EXERCICE 1:
Pouvez-vous recopier à l'identique toutes les lignes des enregistrements, en omettant les images ?

TEXTE:
------------------------------
Vocation à l’écriture, ensuite. Si, comme le dit Proust, écrire c’est forcément » ressusciter un univers que nous avons tous perdu « , le devenir écrivain est, chez Amigorena, plus explicitement que chez tout autre le résultat d’un exil. Les années évoquées dans Les Premières fois sont aussi celles, déterminantes, où le jeune Santiago, fils de psychanalystes atterris à Paris dans un milieu d’intellectuels dissidents, et fort de » l’exotisme » que lui donne à l’époque son statut d’exilé politique, se réconcilie avec une identité sud-américaine qu’il décide de porter désormais comme une exception. Les années, aussi, où il décide de faire du français sa future langue d’écriture, alors qu’il découvre l’existence de Marcel Proust. » Je peux en parler en rigolant aujourd’hui, parce que j’en suis conscient, mais il y a des parties de ma vie que j’ai vécues pour tenter de correspondre un peu au personnage de la Recherche, à Marcel. Parfois c’était joyeux, parfois c’était malheureux (sourire). »
Faire de soi, pour la première fois, un personnage de roman qui deviendra un jour un écrivain : on assiste, ici comme rarement, à l’avènement d’un romancier. C’est l’une des singularités des livres de Santiago Amigorena : insérer dans le corps du récit autobiographique de son narrateur les textes que ce dernier écrit censément aux différents âges de sa vie ? poèmes ou pastiches (celui de L’Ecume des jours, particulièrement réussi). » Il y a dans le livre des textes effectivement d’époque, et puis il y a des textes complètement apocryphes, que j’écris aujourd’hui comme si j’avais 14 ans. Pour moi il n’y a aucune différence. « Souvenirs réels ou inventés ? Fiction ou récit ? Pour peu qu’on y consente, c’est précisément ce qui fait le délice des livres de Santiago Amigorena : ne jamais très bien savoir où l’on est. » Entre un rêve et un souvenir, il n’y a absolument aucune différence de matière pour moi. On a tendance à séparer énormément ces deux activités mentales, mais les deux sont tellement loin de la réalité qu’il me semble absurde de vouloir établir une hiérarchie. La réalité et la fiction sont une seule et même chose dès lors qu’on parle du passé. »
------------------------------
ENREGISTREMENTS:
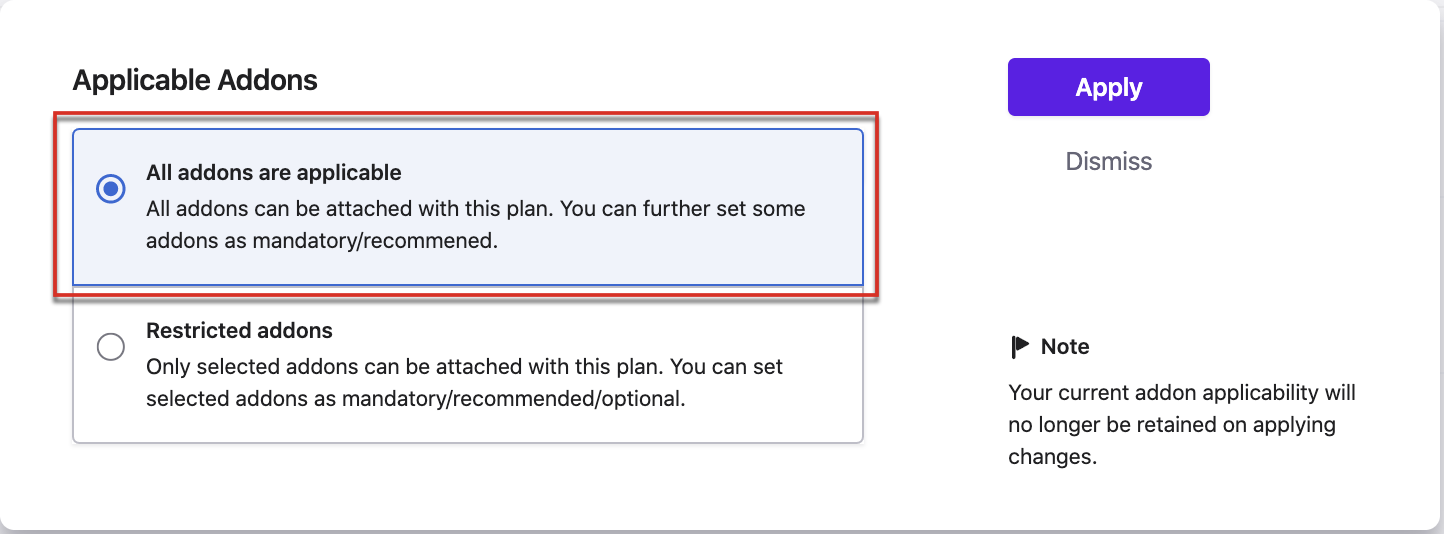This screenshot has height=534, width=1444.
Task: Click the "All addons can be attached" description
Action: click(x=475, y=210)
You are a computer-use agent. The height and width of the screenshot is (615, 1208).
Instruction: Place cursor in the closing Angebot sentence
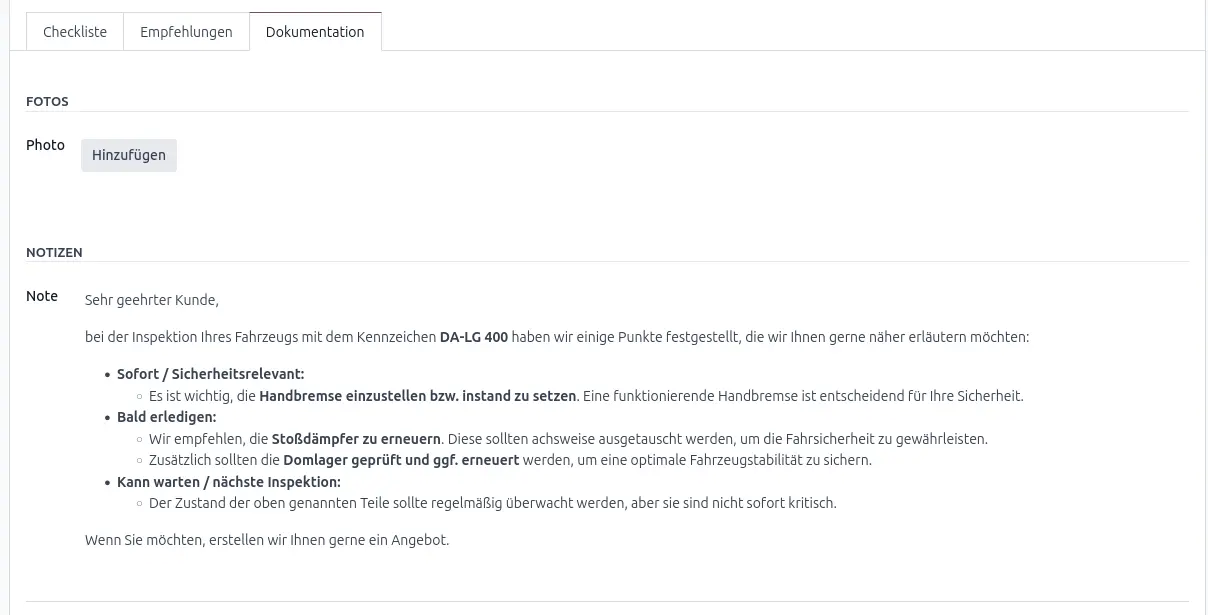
------------------------------
EXERCICE 2:
Quels titres d'œuvres le texte sur Santiago Amigorena mentionne-t-il ? Citez-les tous.

RÉPONSE 1:
This screenshot has height=534, width=1444.
Task: Click the "All addons can be attached" description
Action: click(x=475, y=210)
You are a computer-use agent. The height and width of the screenshot is (615, 1208).
Instruction: Place cursor in the closing Angebot sentence

RÉPONSE 2:
Les Premières fois ; la Recherche ; L'Ecume des jours